Квейн отпил виски и повернулся к пруду.
— У нас есть идея, которая может тебя заинтересовать, — сказал он, не глядя на меня.
— Понятно, — мне хотелось, чтобы мой голос звучал совершенно бесстрастно, но Мурфин уловил в нем то ли подозрение, то ли недовольство.
— Клянусь, все будет не так, как в последний раз, — быстро добавил он.
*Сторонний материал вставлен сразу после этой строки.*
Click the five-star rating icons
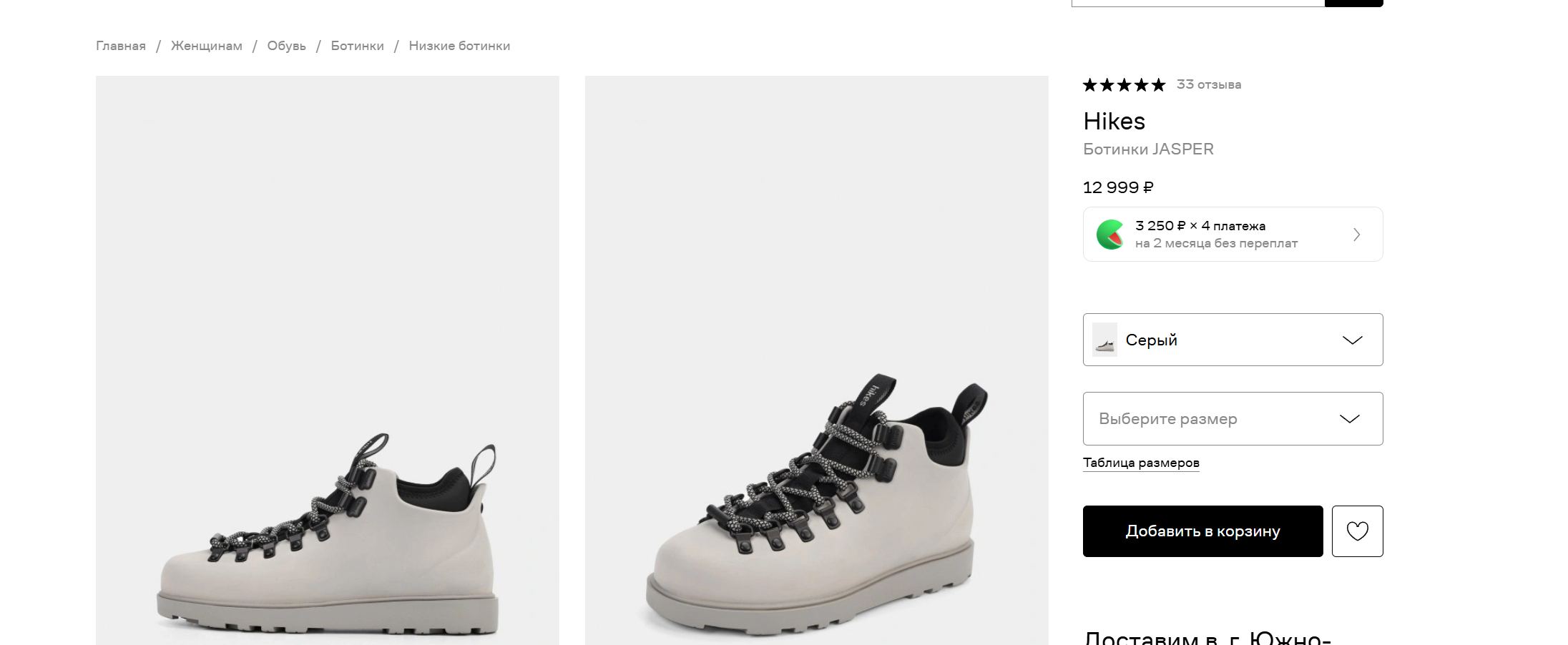 point(1124,85)
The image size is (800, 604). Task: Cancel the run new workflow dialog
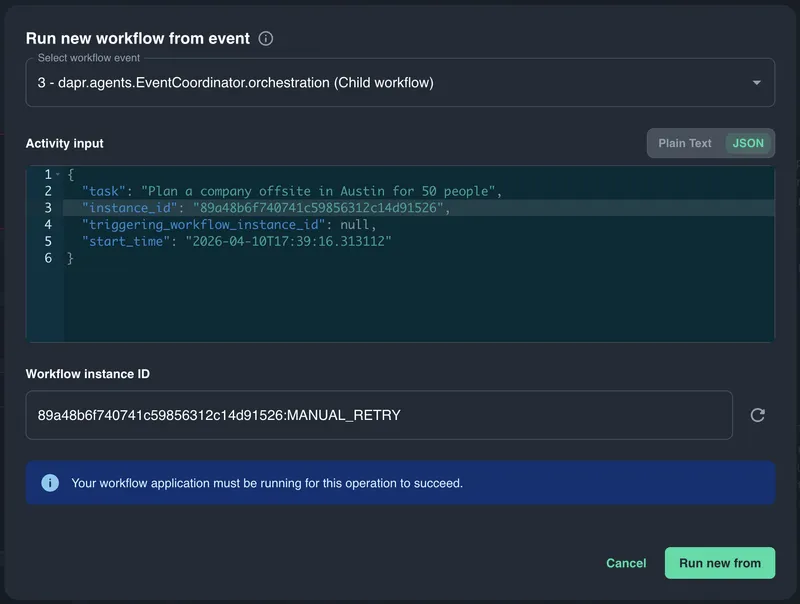point(626,563)
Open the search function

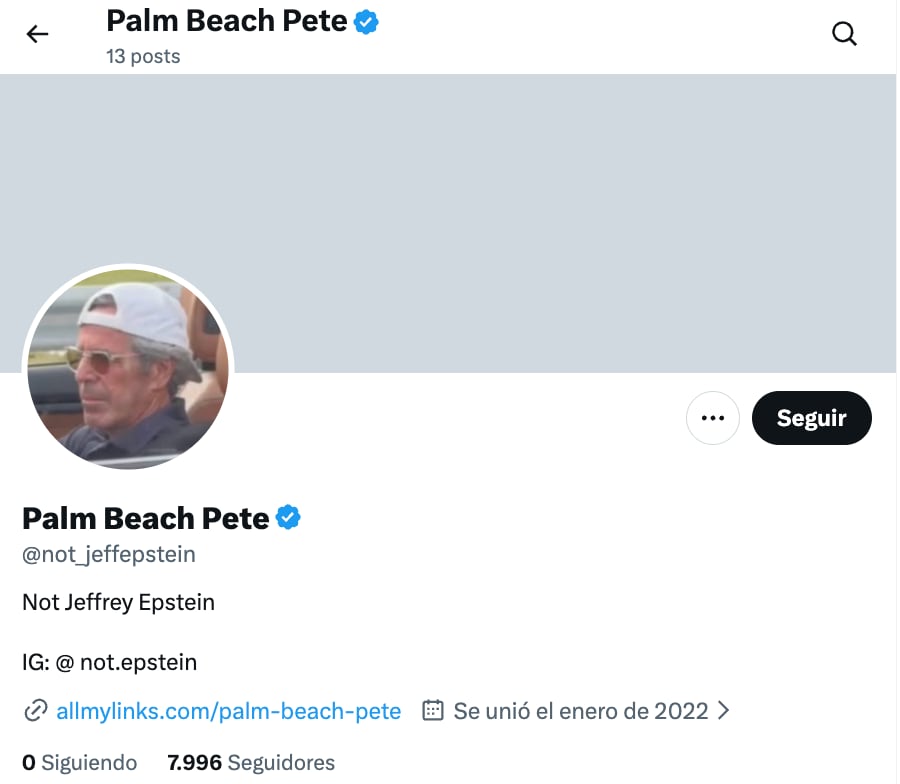pyautogui.click(x=844, y=33)
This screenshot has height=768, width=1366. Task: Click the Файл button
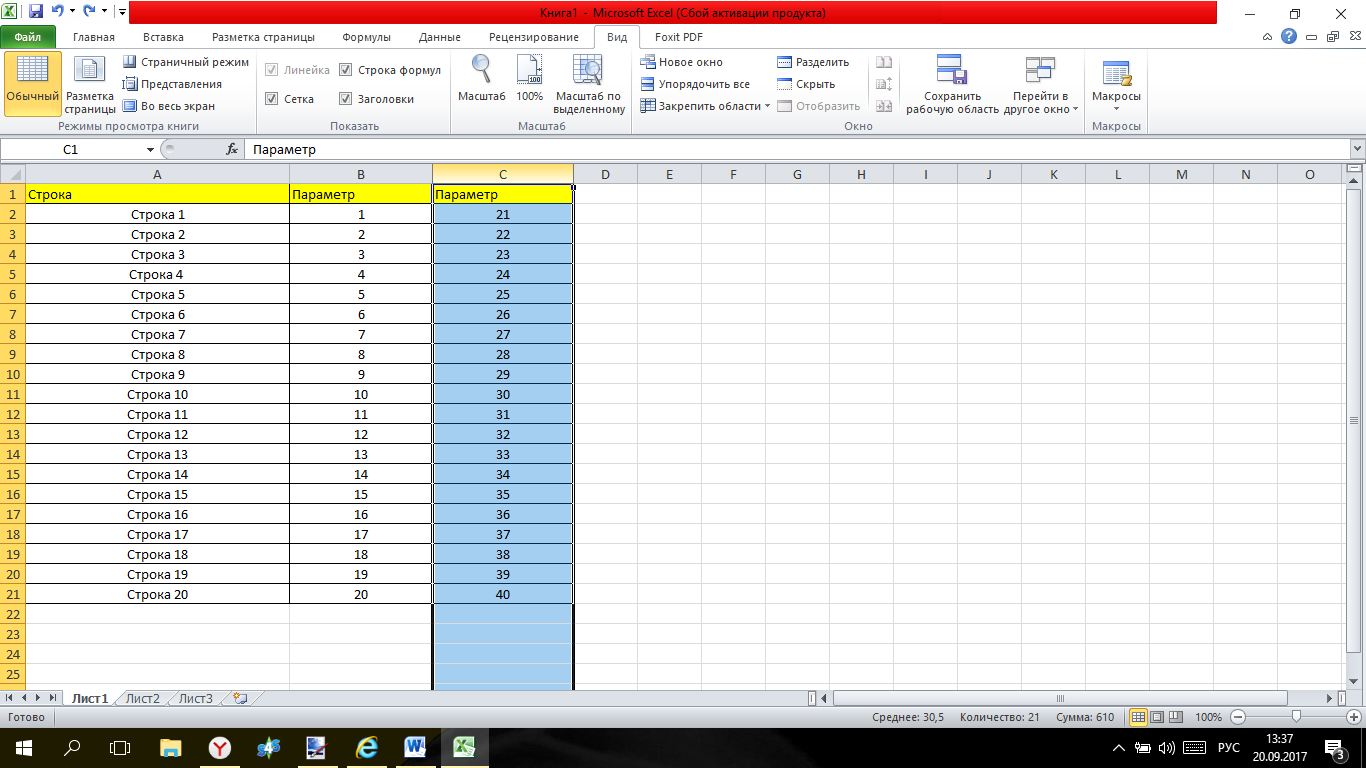coord(28,37)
— Последний раз, — мечтательно повторил я. — Я помню последний раз. Не идея, а жемчужина. Как знать, возможно, ей не было цены. Я и теперь не могу сказать наверняка. Мне пришлось надеть костюм и галстук, поехать в Вашингтон, съесть ленч и выпить четыре мартини в Жокей-клаб, пока я слушал ваше предложение принять участие в предвыборной кампании за двенадцать с половиной тысяч в неделю плюс расходы. Тринадцатого января семьдесят второго года. И как вы смогли до этого додуматься? Уилбур Миллс — кандидат в президенты. О господи.
Квейн ухмыльнулся:
— Да, с кандидатом нам не повезло, но деньги платили неплохие.
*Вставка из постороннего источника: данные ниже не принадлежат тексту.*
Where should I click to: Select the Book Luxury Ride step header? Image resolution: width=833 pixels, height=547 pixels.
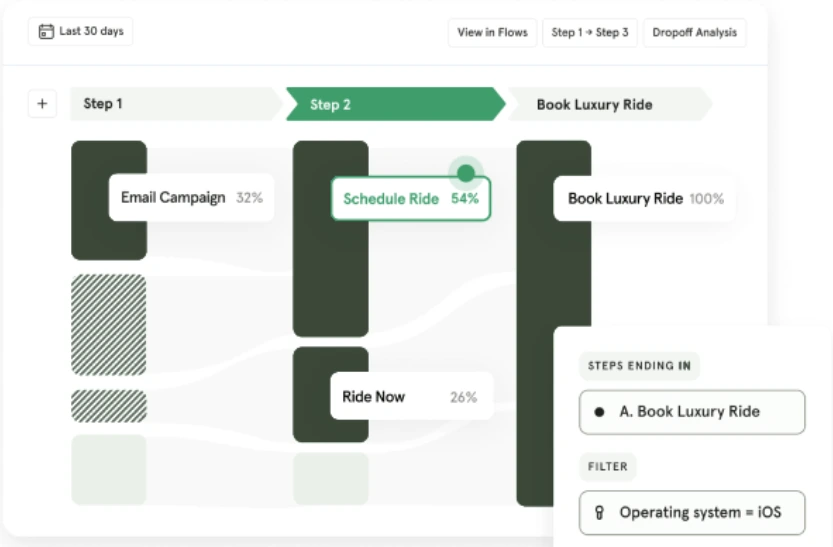[606, 104]
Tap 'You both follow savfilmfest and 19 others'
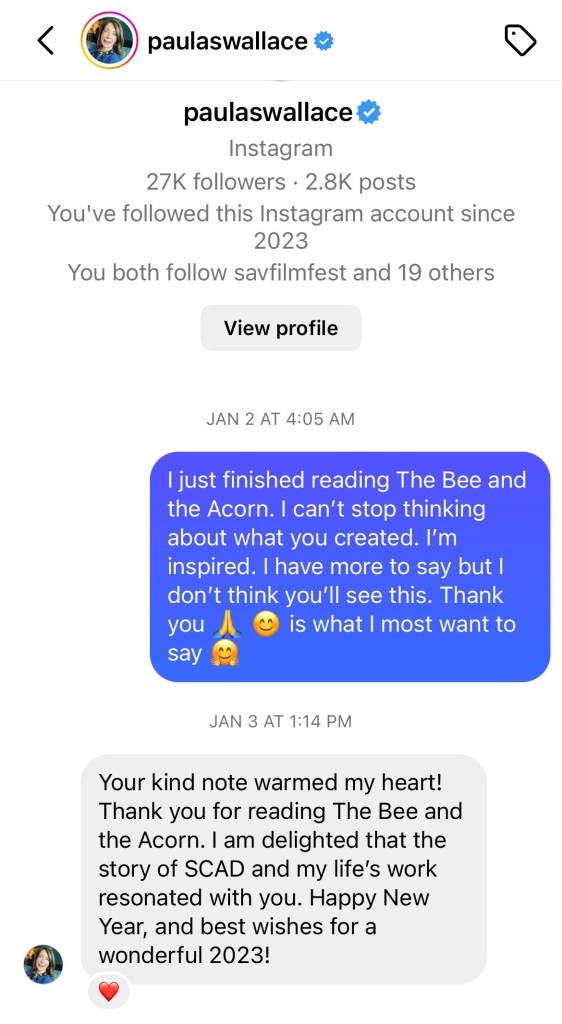The width and height of the screenshot is (562, 1024). 281,272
— И сколько это продолжалось?
Квейн взглянул на Мурфина:
— Пару месяцев?
— Пожалуй, — подтвердил Мурфин. — А потом все поняли, что у нас на руках мыльный пузырь.
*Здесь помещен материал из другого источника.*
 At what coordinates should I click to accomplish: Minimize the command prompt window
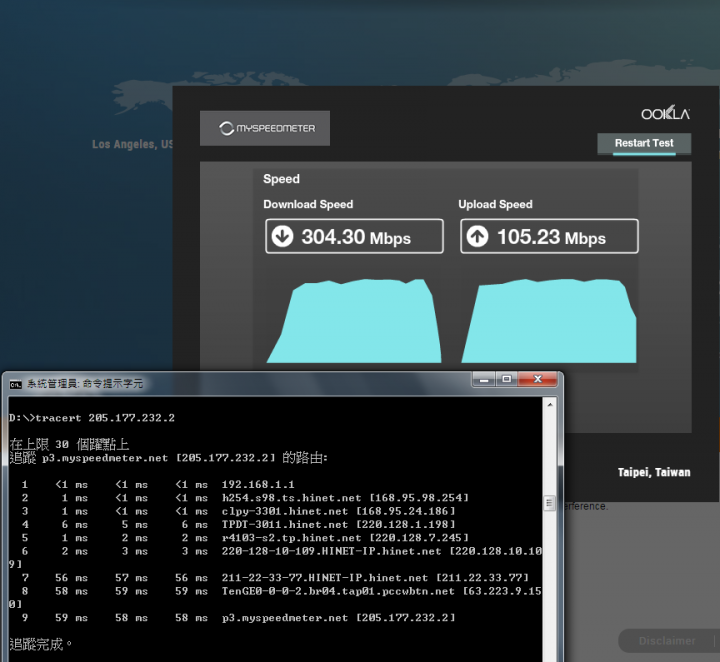483,380
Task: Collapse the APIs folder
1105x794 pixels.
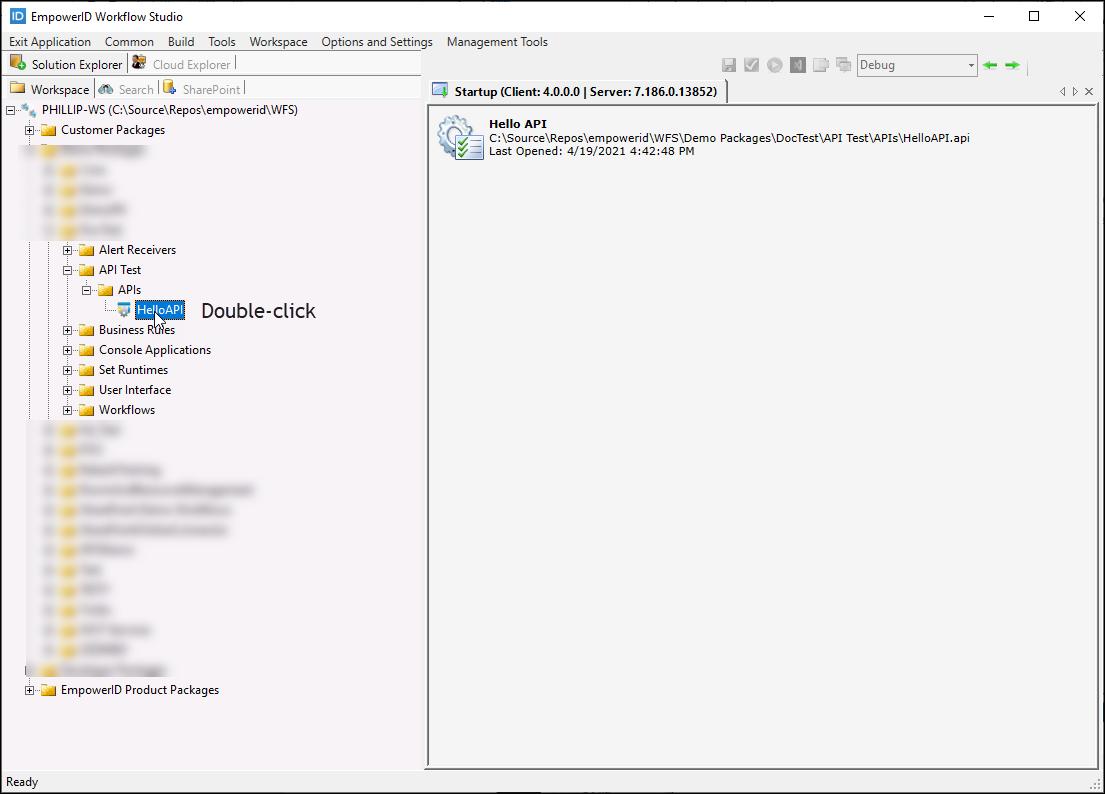Action: point(86,289)
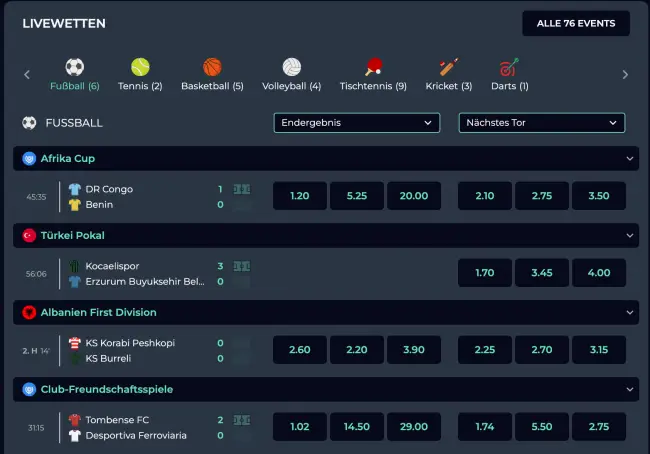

— И теперь вы нашли что-то еще, — сказал я Мурфину. — И благодаря этому ездите на взятом напрокат «мерседесе», а Квейн носит ботинки по сто долларов за пару.
Квейн положил ногу на стол, чтобы мы все полюбовались его ботинком. Правым.
— Отличные башмаки, — сказал он.
— Можно сказать, мы набрели на горшок с медом, я и Квейн, — добавил Мурфин.
— И как зовется ваш горшок?
Мурфин довольно улыбнулся:
— Роджер Валло.
— Ага.
— Валло Фармацевтикс.
— Я знаю. Сколько ему сейчас лет?
— Двадцать девять? — Мурфин взглянул на Квейна.
— Примерно, — кивнул Квейн.
— И что ему теперь хочется? — спросил я. — Последний раз я слышал, что он пытался закупить весь Конгресс.
— И довольно успешно, — заметил Мурфин. — Он потратил миллион или около этого, и девяносто шесть процентов из тех, кого он поддерживал, победили на выборах. Правда, потом их помощь оказалась не столь активна, как рассчитывал Валло, и он несколько охладел к политике.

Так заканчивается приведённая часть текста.